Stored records
* * * * * * *
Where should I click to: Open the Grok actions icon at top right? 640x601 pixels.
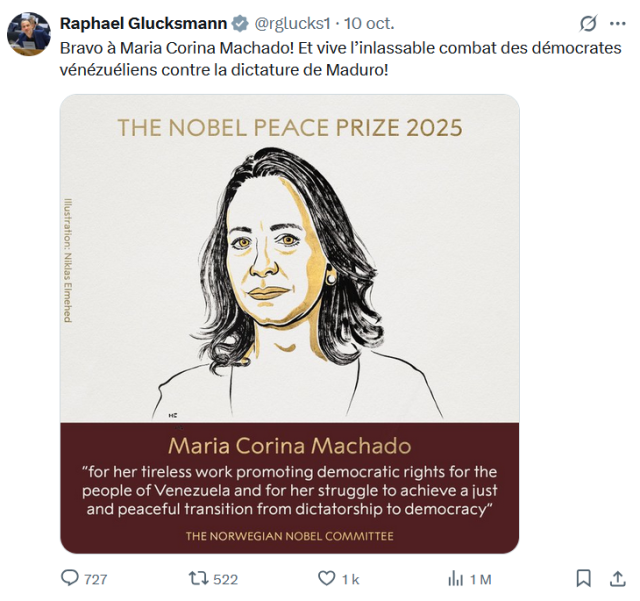589,23
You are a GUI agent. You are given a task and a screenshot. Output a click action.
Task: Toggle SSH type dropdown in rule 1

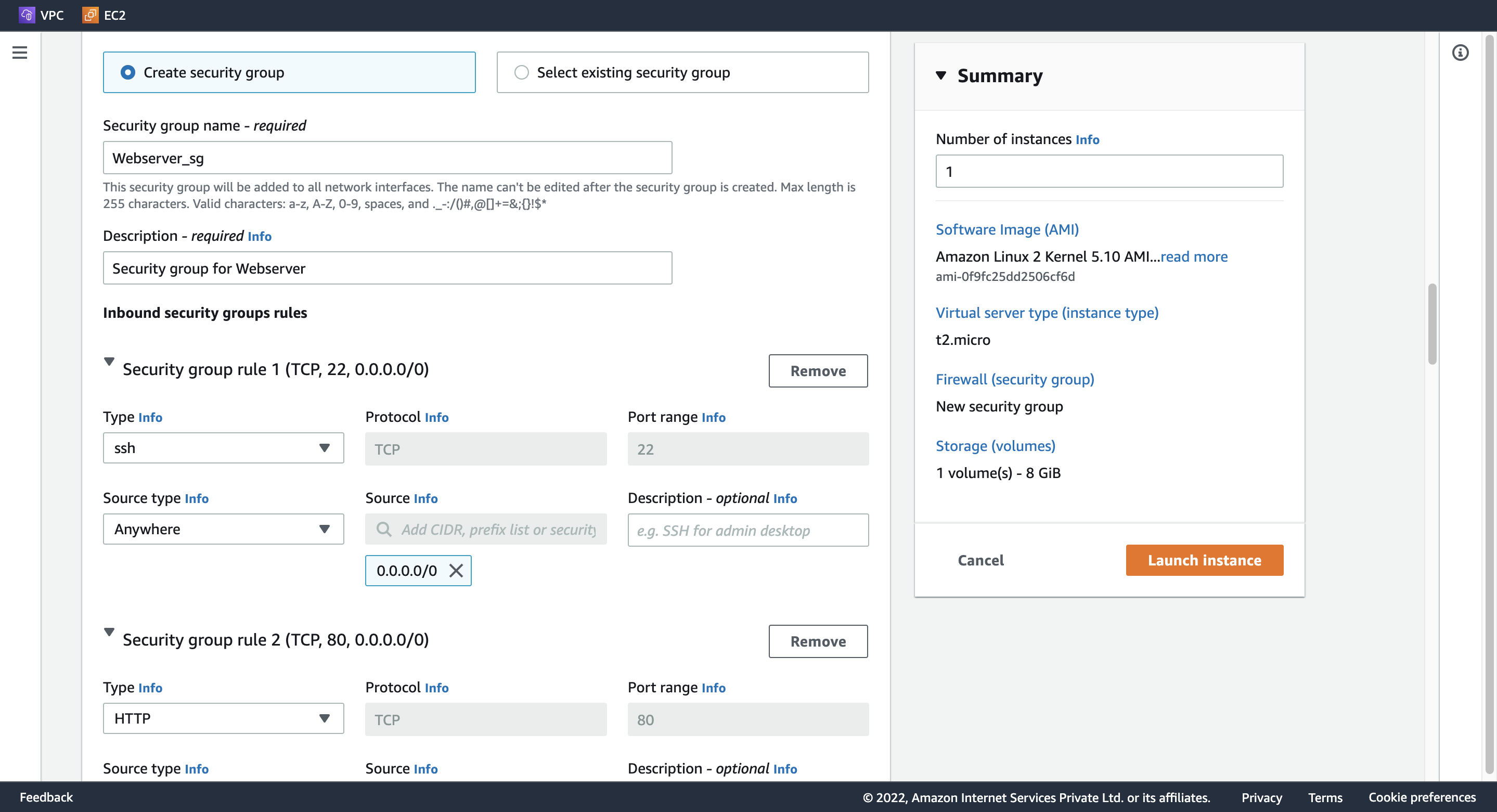coord(325,448)
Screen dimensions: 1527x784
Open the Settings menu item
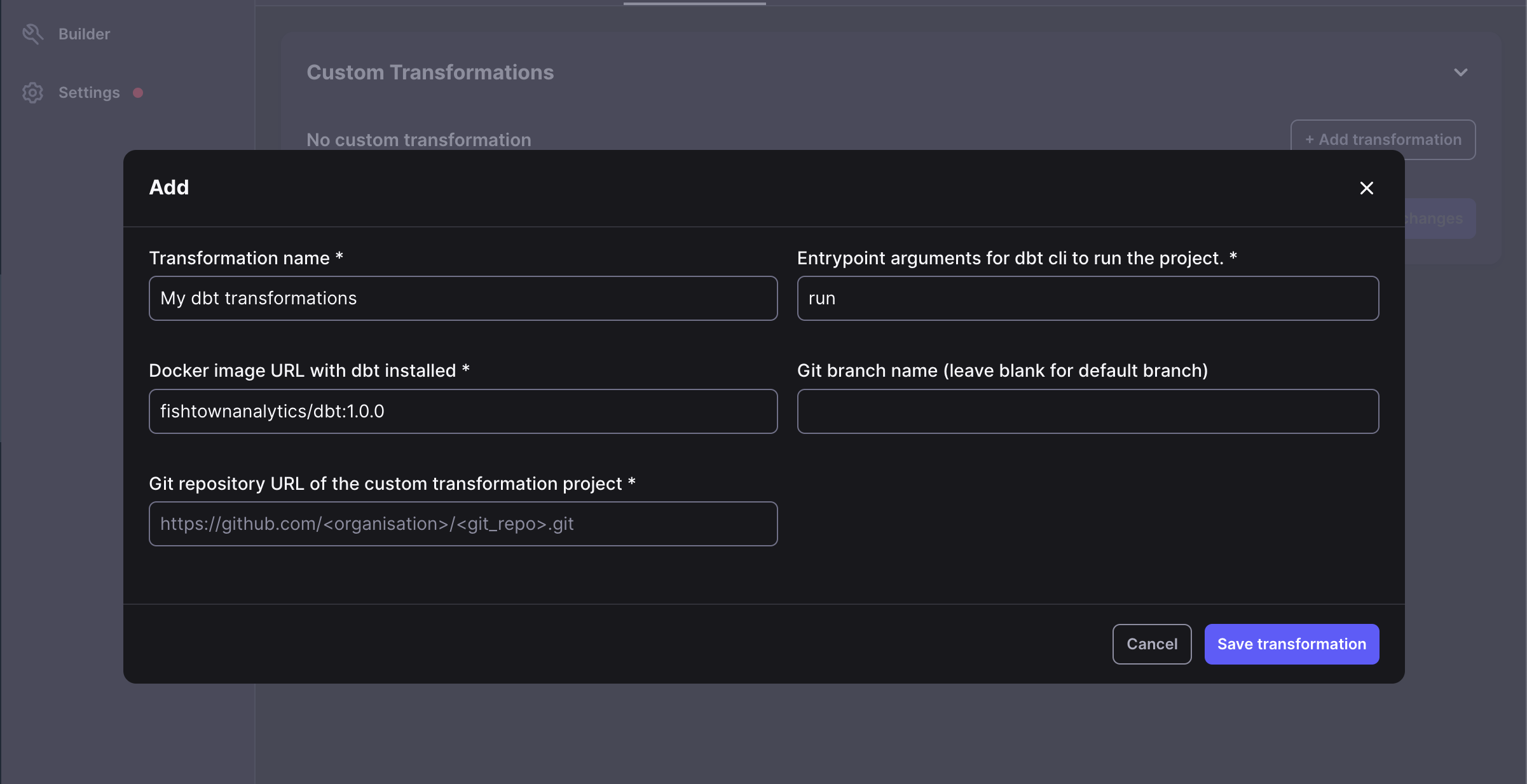pyautogui.click(x=89, y=93)
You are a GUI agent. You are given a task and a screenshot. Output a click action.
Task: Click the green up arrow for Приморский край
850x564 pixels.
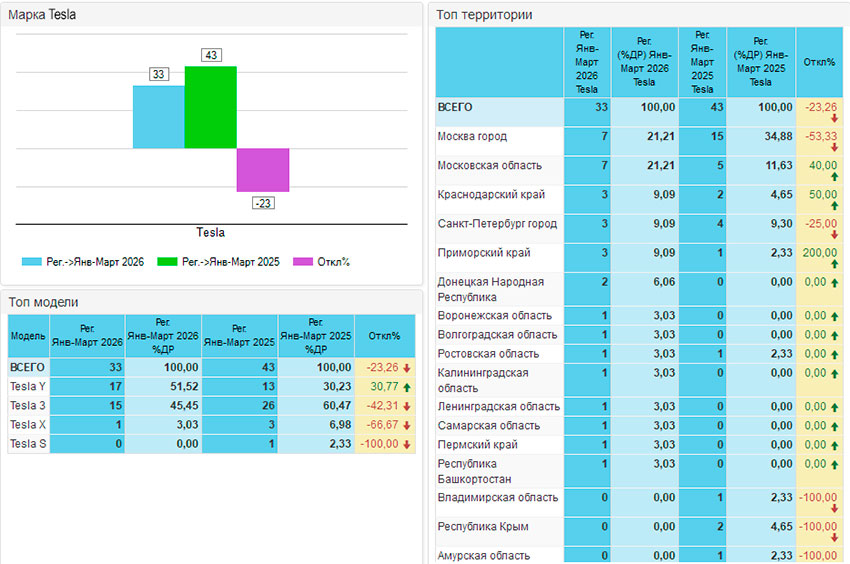point(833,264)
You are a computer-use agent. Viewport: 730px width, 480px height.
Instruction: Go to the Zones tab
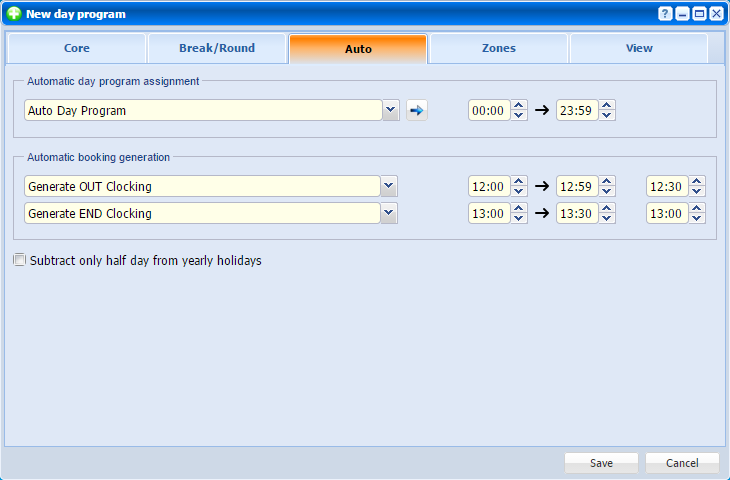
* * * * * * *
ACTIVITY
Provide an exact copy of the records, excluding every picture.

SOLUTION FOR THIS EXERCISE
Where should I click to: Open the Grok actions icon at top right? 640x601 pixels.
589,23
You are a GUI agent. You are given a task and a screenshot. Output a click action.
Task: Toggle SSH type dropdown in rule 1

coord(325,448)
Screen dimensions: 1527x784
Open the Settings menu item
pyautogui.click(x=89, y=93)
You are a GUI agent. You are given a task and a screenshot. Output a click action.
Task: Click the green up arrow for Приморский край
850x564 pixels.
point(833,264)
You are a computer-use agent. Viewport: 730px width, 480px height.
Instruction: Go to the Zones tab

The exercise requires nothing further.